(Passage provided Opens)

This has been very helpful
@Ivar Nesje
Can you explain the difference between your two examples of type A? I think
that is where most of my confusion comes from.
On Thursday, March 5, 2015 at 12:24:12 PM UTC-6, Ivar Nesje wrote:
>
>
> 1. Make sure that your code is correct for the inputs you allow. There
> is no need to accept BigFloat (nor Float16) if you end up converting to
> Float64 for the calculation anyway (the user of your code can do that
> himself). If you don't care enough about different precisions to even
> think
> about how it will affect your program, I think it is better to add a TODO
> comment in the code/documentation, so that others that care might submit
> the required changes in a PR.
> 2. Testing your algorithm with random Float16 and BigInt will
> sometimes raise new issues that affects Float64, but is much harder to
> find
> there. There is definitely value in thinking about how different makes a
> difference (or why it doesn't).
>
>
> Usually you shouldn't use abstract types in a type definition, but rather
> make a parametric type. This is for performance, because the current Julia
> runtime is very slow if it can't statically infer the types of the members
> of a type. See that
>
> type A{T<:FloatingPoint}
> member::T
> end
>
> is usually much better than
>
> type A
> member::FloatingPoint
> end
>
> Regards
> Ivar
>
> torsdag 5. mars 2015 18.27.38 UTC+1 skrev Simon Danisch følgende:
>>
>> I think it's a good idea to have things parametric and type stable. So
>> I'd vote for T <: FloatingPoint.
>> Like this, the type you call a function with can be propagated down to
>> all other functions and no conversions are needed.
>> As you said, this gets difficult as some people have Float64 hard coded
>> all over the place. It's understandable as John pointed out.
>> But for someone like me who works with GPU's which depending on the
>> graphics card perform up to 30 times faster with Float32, this is quite
>> annoying as I always need to convert©.
>>
>> Am Donnerstag, 5. März 2015 17:55:40 UTC+1 schrieb Benjamin Deonovic:
>>>
>>> Moving a post from julia issues to here since it is more appropriate:
>>> https://github.com/JuliaLang/julia/issues/10408
>>>
>>> If I am making a function or composite type that involves floating point
>>> numbers, should I enforce those numbers to be Float64 or FloatingPoint? I
>>> thought
>>> it should be FloatingPoint so that the function/type will work with any
>>> kind of floating point number. However, several julia packages enforce
>>> Float64 (e.g. Distributions package Multinomial distribution) and so I run
>>> into problems and have to put in a lot of converts in my code to Float64.
>>> Am
>>> I doing this wrong? I'm quite new to julia
>>>
>>>
>>> I don't have any intention to use non Float64 floatingpoints numbers,
>>> I'm just trying to write good code. I saw a lot of examples where
>>> people recommended to to use Integer rather than Int64 or String rather
>>> than ASCIIString, etc. I'm just trying to be consistent. I'm fine just
>>> using Float64 if that is the appropriate approach here.

(Passage provided Closes)

Output the section of the floating-point thread between "This has been" and "confusion comes from.", inclusive, word for word.

(Provided material Opens)

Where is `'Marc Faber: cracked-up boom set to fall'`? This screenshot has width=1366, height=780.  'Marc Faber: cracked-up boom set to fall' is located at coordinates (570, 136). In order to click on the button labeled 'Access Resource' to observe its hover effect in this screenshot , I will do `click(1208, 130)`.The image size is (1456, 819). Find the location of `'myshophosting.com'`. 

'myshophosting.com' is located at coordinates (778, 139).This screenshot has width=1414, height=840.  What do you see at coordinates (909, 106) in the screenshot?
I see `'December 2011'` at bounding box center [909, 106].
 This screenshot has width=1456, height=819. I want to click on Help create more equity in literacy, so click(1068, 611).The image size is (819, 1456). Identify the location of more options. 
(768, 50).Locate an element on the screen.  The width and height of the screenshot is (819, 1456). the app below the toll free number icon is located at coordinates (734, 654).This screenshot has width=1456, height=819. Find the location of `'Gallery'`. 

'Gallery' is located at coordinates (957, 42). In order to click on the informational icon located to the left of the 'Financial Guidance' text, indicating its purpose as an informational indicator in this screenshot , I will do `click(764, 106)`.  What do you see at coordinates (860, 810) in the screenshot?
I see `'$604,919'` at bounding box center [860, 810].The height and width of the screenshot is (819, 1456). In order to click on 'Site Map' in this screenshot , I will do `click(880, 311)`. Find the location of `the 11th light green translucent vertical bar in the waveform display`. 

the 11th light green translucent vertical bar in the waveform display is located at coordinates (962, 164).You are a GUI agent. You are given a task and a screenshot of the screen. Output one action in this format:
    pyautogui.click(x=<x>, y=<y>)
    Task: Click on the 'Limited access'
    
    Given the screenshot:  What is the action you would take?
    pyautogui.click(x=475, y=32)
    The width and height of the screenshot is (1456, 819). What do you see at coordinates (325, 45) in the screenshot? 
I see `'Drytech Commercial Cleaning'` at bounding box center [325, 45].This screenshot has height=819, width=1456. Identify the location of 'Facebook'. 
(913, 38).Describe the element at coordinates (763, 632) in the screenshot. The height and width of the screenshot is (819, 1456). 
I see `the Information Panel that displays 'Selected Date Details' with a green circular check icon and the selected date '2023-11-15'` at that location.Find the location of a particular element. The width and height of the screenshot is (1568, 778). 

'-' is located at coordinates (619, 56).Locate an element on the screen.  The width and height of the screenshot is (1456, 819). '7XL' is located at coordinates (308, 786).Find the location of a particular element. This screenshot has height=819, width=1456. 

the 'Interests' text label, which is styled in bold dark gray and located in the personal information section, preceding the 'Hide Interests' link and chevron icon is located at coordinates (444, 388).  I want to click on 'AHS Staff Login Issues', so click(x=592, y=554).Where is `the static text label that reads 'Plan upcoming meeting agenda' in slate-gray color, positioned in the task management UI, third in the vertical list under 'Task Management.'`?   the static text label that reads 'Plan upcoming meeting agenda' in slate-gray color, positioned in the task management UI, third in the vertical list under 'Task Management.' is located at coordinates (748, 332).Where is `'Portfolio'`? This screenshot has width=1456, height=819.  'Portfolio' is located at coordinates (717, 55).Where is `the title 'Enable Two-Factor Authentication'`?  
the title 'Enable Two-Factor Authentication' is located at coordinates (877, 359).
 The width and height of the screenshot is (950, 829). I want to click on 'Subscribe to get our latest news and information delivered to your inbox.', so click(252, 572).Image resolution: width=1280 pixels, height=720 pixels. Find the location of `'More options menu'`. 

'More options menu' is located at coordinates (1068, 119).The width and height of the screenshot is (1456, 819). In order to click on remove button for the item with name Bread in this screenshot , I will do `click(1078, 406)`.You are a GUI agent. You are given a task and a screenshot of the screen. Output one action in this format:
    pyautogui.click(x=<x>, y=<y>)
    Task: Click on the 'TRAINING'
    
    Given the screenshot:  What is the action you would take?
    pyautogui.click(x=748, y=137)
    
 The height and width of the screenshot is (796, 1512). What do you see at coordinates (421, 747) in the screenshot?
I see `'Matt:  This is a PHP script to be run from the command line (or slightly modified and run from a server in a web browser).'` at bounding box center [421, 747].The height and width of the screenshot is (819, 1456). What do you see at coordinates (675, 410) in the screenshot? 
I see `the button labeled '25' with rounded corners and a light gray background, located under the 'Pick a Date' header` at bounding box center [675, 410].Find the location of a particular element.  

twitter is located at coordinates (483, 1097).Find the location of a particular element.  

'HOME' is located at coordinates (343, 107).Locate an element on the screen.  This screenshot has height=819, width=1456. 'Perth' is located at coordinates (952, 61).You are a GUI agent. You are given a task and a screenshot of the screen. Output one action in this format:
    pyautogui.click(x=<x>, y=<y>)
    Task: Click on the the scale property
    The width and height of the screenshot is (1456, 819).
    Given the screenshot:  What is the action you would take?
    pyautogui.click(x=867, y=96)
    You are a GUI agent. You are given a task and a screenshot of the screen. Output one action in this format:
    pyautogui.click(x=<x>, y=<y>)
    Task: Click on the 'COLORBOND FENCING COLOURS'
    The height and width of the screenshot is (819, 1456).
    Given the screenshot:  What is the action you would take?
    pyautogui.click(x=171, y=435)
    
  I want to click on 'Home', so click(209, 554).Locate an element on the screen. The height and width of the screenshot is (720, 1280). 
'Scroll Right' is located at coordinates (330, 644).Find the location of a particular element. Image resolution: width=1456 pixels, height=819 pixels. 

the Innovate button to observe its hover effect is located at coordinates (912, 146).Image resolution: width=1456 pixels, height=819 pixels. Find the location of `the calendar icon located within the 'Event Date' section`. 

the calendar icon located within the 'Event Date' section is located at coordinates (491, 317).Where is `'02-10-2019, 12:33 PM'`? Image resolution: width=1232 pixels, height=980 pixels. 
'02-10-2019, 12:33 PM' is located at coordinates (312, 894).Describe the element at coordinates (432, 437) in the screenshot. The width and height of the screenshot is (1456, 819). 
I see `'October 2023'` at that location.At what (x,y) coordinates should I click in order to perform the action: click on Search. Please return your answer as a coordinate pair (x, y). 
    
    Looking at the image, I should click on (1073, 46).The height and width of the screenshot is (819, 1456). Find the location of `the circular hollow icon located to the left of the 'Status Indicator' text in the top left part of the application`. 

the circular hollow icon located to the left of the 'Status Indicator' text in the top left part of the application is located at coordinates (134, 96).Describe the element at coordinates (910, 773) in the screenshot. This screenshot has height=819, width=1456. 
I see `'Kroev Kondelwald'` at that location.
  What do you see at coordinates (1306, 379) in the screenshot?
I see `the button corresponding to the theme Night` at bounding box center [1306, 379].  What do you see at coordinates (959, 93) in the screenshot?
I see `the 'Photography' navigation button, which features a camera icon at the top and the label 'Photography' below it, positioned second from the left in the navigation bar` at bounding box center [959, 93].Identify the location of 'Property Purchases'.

(Provided material Closes)

Exercise solution>
This has been very helpful
@Ivar Nesje
Can you explain the difference between your two examples of type A? I think
that is where most of my confusion comes from.